Selahattin Demirtaş, Ahmet Davutoğlu ile ilgili ‘Dinleme yeteneği yok sadece konuşur. Bu ‘stratejik dehanın’ yapması gerekenen en anlamlı şey geçmiş yıllar nedeniyle samimi bir özür ve özeleştiridir.’ dedi
Edirne F Tipi Cezaevi’nde 3 yılı aşkın süredir tutuklu bulunan eski HDP Eş Genel Başkanı Selahattin Demirtaş, gündemdeki kolları değerlendirdi. Demirtaş demokrasi ittifakına ilişkin ‘Bir kere birleşsek kazanırız’ derken Gelecek Partisi’ni kuran Ahmet Davutoğlu’nun “geçmiş yıllar nedeniyle samimi bir özür ve özeleştiri vermeden başarılı olmasının mümkün olmadığını söyledi.
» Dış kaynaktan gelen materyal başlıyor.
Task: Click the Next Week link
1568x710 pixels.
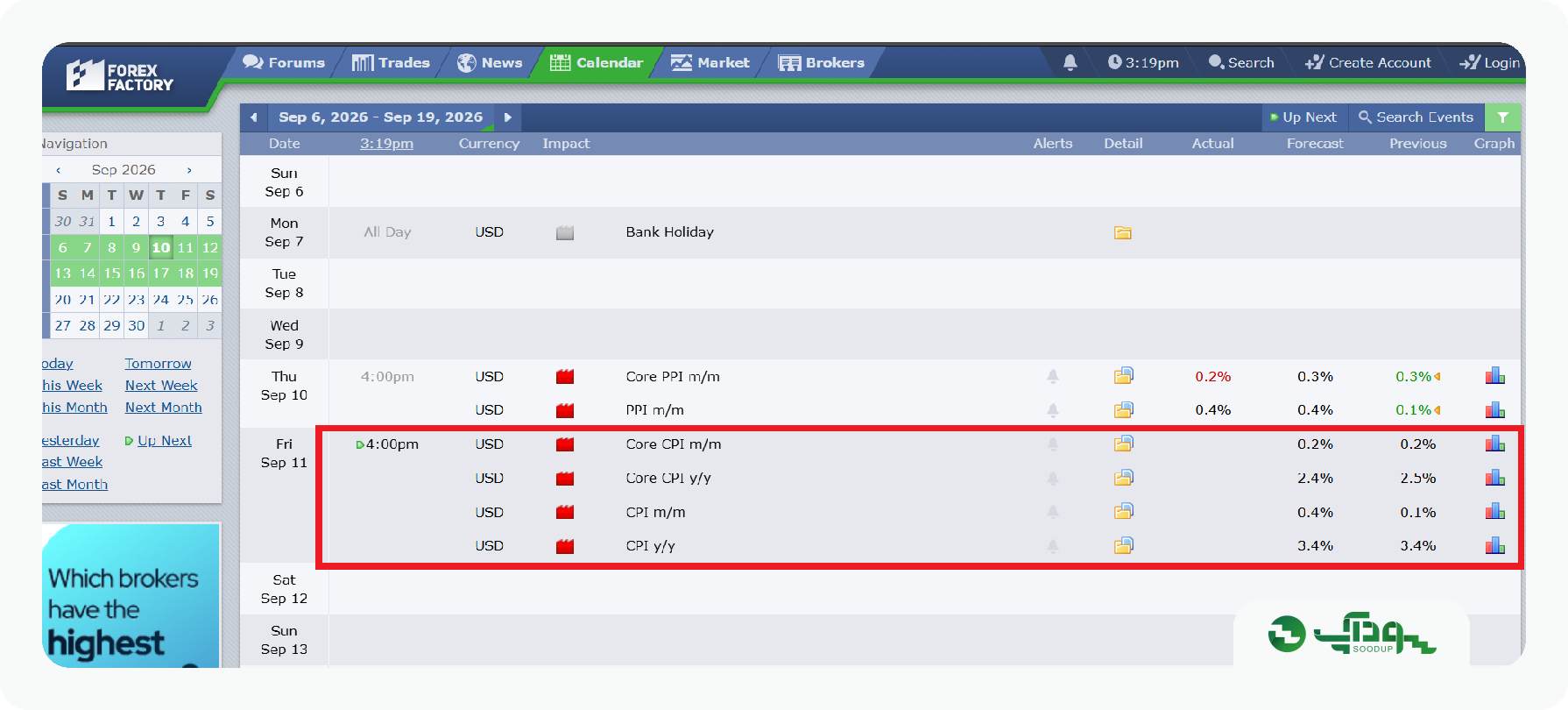Action: click(x=161, y=386)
Cumhuriyet’ten Alican Uludağ’ın sorularını yanıtlayan Selahattin Demirtaş özetle şu mesajları verdi:
‘Tahliyemi halktan talep ediyorum’
(“Tahliye talep etmiyorum” sözünün gerekçesi) Bizim “sözde tutukluluk” kararlarımızı hâkimler vermiyor ki onlardan tahliye isteyelim. Son kararı veren Erdoğan’dır. Ben de Erdoğan’dan tahliye isteyecek değilim, ben tahliyemi halktan talep ediyorum. Günü geldiğinde halk, “tüm siyasi rehinelerin” özgürlüğüne karar verecek. Bunun için halk, kendi özgürlüğünün peşinden daha çok koşmalı ve mücadele etmeli. Biz de bu mücadelenin bir parçasıyız. Zaten demokrasi ve özgürlük ile AKP-Erdoğan zihniyeti bir arada ve aynı anda var olamaz. Biri varsa diğeri yoktur. “Bizim rehineliğimiz” ise AKP’yi güçlendirmiyor, daha da zayıflatıyor.
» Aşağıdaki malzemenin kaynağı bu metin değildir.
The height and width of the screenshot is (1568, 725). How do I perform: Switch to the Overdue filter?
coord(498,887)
‘Yargı AKP elinde pespaye’
AİHM’nin beraat kararı sonrası yeniden tutuklanması üzerine Demirtaş şu ifadelerde bulundu: “Siyasi kumpas” dediğimiz tam da budur işte. Yargı şu anda AKP’nin elinde pespaye bir haldedir. AKP’nin hukuk komisyonu gibi çalışan mahkemeler adalet dağıtabilir mi? 3 yıl önce AKP il yöneticisi olan bir avukat, alelacele hakim yapıldı ve bu “sözde hâkim” Sebahat Tuncel’i “yargılayarak” ona “skandal” bir ceza verdi. Şimdi biz buna yargılama mı diyeceğiz? Herkes bilmelidir ki şu anda yargı diye bir kurum yoktur, her şey tek bir kişiye bağlıdır. Dolayısıyla böyle bir düzende hiç kimse güvende değildir. Şunu da belirtmeliyim ki bu duruma karşı sesini yükseltmeyen herkes, istemeden de olsa bu adaletsizliğin suç ortağı olur. Bu nedenle sesimizi cesurca yükseltmeli ve bu adaletsiz, eşitsiz, haksız düzene artık bir son vermeliyiz.
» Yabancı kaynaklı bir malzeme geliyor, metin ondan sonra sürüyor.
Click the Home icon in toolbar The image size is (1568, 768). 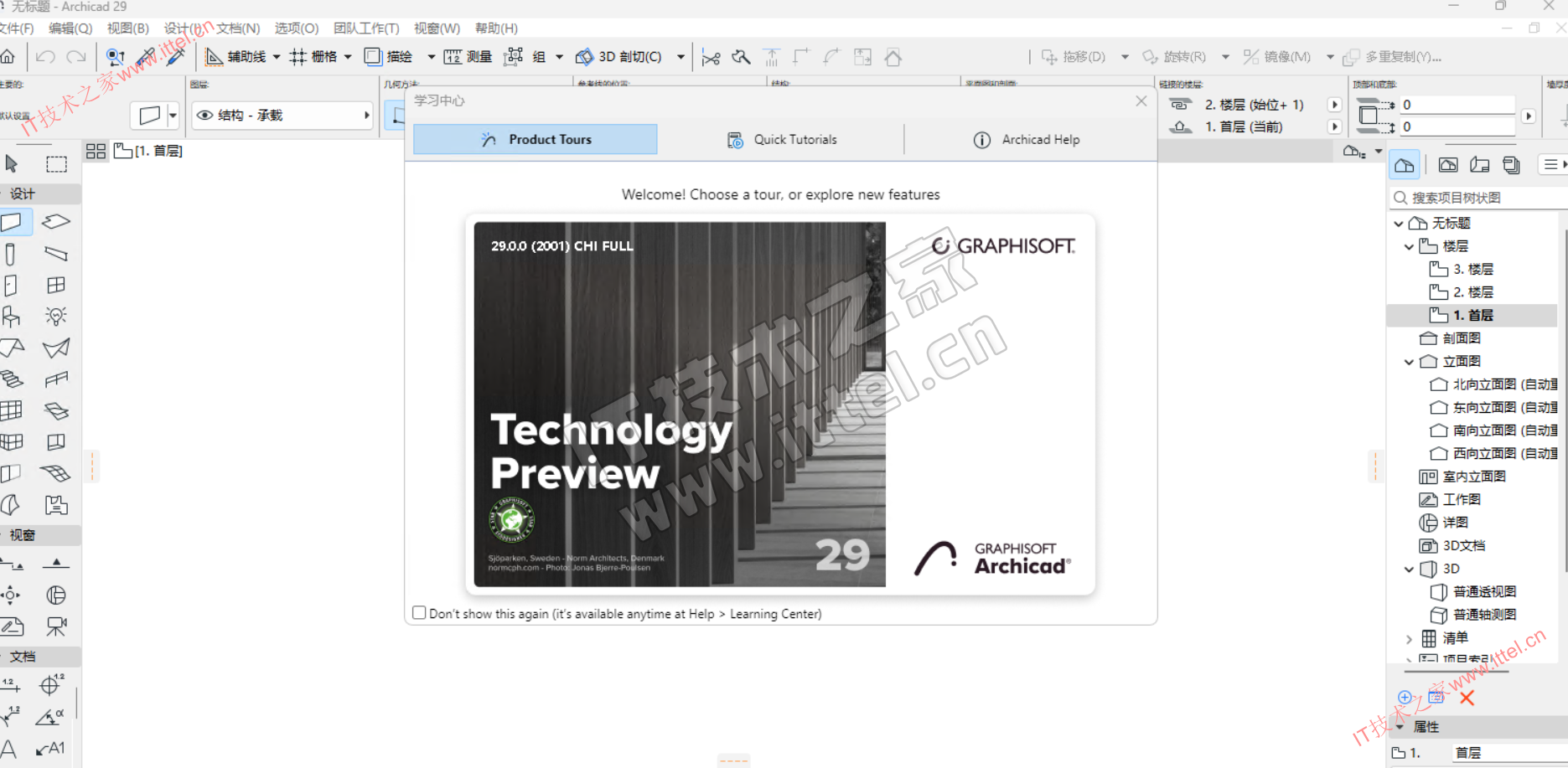pyautogui.click(x=8, y=57)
‘AKP sonrasına hazırlanalım’
Türkiye’nin artık AKP sonrasına hazırlanmayı ciddiyetle tartışması lazım. Ben HDP yönetimi adına konuşmuyorum ama şahsi fikrim, ayrımsız tüm muhalefet güçlerinin, asgari demokratik ilkeler etrafında ortak bir “demokrasiye geçiş programı” çıkarmak için aynı masada toplanma erdemini göstermeleri gerektiği yönündedir. Toplum, AKP sonrasında kolektif siyasi akıl ve işbirliğiyle hareket etmezse yaralarını saramaz. Aksine, yaralar daha çok kanar.
‘Birleşirsek sarsarız’
Hükümetin, yargıyı, parlamentoyu, medyayı, bürokrasiyi, üniversiteleri, iş dünyasını, sosyal yaşamı ve bütün nefes alanlarını teslim almış görüntüsü var. Ve öyle bir hava yaratıyorlar ki sanki bin yıl daha böyle devam edecek. Bakın, tüm samimiyetimle söylüyorum, AKP bitmiş, tükenmiş, çürümüş bir partidir. Bağırıp çağırıp, tehdit edip korkutmaya çalışarak bu durumlarının fark edilmesini önlemeye çalışıyorlar sadece. Cumhuriyet tarihinin en fazla suça, günaha, vebale bulaşmış siyasi anlayışından korkmayın. Bizler 82 milyon yurttaşız. El ele versek, bir defacık birleşsek bile iktidarlarını sarsarız. Konuşmaktan, eleştirmekten, protesto etmekten, yazmaktan, örgütlenmekten korkmayın. Neyse bedeli ödemekten de çekinmeyin, az kaldı çünkü. Özgürlüğün de demokrasinin de şafağındayız. İlk sandıkla tarihe gömülecekler, merak etmeyin. Bir arada, barış içinde, özgür ve eşit yaşamı mutlaka sağlayacağız.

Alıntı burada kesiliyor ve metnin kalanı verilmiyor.